Below are the records. List every line holding the word "computer".
==== Provided data ====
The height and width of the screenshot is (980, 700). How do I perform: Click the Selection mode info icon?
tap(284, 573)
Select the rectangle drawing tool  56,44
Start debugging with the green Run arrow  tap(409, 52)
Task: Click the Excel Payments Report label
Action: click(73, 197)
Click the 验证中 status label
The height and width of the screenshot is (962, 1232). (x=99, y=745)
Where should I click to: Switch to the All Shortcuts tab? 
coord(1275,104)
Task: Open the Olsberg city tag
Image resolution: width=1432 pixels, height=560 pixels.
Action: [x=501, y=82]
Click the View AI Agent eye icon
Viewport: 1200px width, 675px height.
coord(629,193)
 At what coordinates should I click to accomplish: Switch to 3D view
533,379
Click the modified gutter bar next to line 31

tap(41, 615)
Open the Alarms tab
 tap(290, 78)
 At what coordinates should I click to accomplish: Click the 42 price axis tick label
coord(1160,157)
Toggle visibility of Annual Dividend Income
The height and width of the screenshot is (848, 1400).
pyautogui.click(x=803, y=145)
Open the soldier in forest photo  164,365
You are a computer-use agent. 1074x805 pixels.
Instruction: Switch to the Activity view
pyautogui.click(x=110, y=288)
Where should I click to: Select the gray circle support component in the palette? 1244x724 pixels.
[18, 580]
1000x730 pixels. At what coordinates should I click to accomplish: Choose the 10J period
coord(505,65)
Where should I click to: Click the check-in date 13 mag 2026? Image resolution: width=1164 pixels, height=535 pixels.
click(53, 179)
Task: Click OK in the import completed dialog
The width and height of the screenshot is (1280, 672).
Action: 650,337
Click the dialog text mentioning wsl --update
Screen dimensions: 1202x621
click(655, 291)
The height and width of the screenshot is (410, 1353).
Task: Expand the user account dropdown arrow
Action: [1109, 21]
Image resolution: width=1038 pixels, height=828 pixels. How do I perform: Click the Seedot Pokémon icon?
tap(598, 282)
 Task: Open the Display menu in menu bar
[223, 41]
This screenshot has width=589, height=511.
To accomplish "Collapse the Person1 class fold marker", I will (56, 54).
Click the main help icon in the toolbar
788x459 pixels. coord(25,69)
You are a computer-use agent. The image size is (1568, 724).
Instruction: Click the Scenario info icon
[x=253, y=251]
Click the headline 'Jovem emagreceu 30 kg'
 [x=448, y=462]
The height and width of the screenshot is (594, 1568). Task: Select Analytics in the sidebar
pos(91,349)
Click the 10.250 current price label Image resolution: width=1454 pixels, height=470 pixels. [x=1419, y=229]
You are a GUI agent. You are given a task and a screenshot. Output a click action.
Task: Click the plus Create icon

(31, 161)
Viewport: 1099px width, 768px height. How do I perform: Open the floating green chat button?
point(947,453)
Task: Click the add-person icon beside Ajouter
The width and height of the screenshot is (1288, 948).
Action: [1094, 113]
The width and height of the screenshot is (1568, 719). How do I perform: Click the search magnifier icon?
====
— Task result —
You are a computer-use agent. 1074x805 pixels.
You are a computer-use agent. The image size is (1568, 724).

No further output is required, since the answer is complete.